SOURCE DATA: Begin

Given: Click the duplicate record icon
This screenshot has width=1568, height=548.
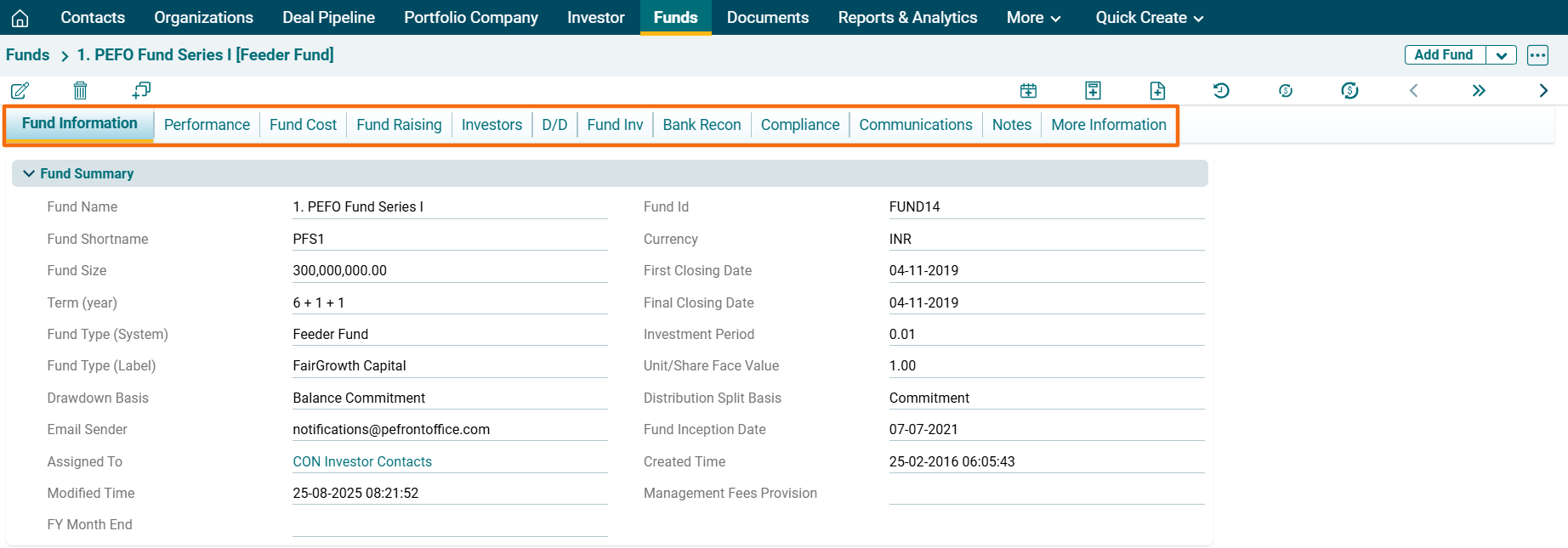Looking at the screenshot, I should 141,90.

SOURCE DATA: End
SOURCE DATA: Begin

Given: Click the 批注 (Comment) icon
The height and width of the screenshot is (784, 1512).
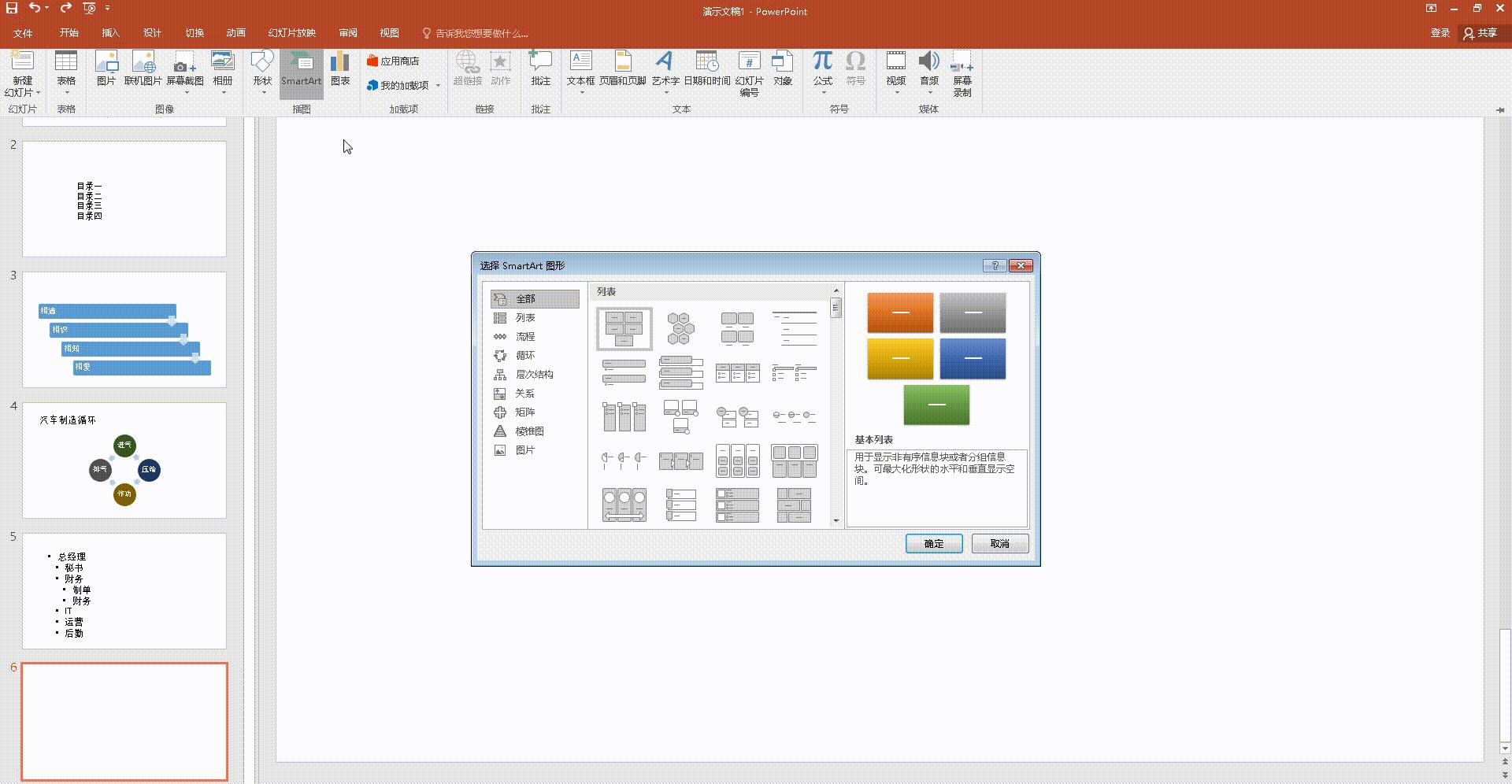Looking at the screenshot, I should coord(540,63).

SOURCE DATA: End
SOURCE DATA: Begin

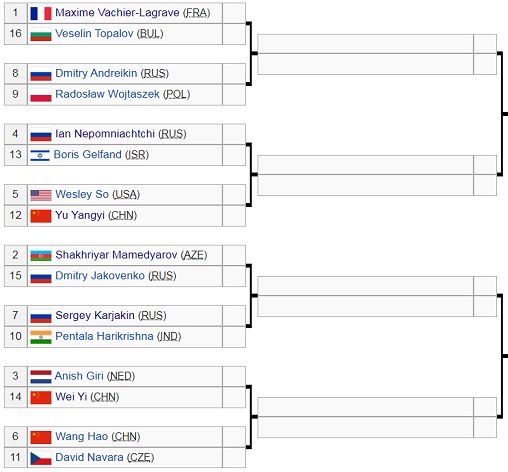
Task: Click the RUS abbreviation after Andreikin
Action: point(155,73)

SOURCE DATA: End

- **TO DO**:
In the records, which lines use the word "icon"? Report them.

- **ANSWER TO THIS PROBLEM**:
Given: Click the duplicate record icon
Given: Click the 批注 (Comment) icon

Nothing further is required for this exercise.